Stored dataset items
== Segment start ==
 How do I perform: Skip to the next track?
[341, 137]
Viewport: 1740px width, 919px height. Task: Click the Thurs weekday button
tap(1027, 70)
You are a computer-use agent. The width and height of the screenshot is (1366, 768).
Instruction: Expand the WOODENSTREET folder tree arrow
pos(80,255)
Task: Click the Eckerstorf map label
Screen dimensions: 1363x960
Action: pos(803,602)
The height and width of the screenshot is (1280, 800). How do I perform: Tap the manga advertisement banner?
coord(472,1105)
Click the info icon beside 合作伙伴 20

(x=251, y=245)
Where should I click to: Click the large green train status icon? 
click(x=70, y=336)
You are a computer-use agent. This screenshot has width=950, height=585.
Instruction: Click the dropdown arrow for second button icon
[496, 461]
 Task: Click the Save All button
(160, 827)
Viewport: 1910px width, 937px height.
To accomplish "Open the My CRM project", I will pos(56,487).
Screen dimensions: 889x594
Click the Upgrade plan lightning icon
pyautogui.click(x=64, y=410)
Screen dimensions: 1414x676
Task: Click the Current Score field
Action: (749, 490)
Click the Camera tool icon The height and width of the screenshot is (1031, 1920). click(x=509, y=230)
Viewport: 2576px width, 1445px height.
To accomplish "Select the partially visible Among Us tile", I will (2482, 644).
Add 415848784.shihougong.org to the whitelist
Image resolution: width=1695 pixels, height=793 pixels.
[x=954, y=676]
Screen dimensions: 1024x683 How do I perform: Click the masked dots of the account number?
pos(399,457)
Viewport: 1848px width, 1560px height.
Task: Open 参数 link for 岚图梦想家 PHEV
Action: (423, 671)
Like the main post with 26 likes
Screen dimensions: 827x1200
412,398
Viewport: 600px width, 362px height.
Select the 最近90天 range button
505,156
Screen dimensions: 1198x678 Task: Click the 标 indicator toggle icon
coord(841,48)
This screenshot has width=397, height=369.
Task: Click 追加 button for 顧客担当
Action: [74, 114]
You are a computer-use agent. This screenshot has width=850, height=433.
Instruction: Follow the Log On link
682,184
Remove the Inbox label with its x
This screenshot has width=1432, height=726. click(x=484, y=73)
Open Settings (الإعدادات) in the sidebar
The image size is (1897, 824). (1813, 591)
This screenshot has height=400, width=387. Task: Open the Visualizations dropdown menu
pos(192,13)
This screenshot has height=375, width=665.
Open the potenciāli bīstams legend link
== Segment end ==
Your instructions ->
Search the records for the string "agent" and report each line that has it.

Completed task ->
You are a computer-use agent. The width and height of the screenshot is (1366, 768).
You are a computer-use agent. This screenshot has width=950, height=585.
You are a computer-use agent. This screenshot has width=850, height=433.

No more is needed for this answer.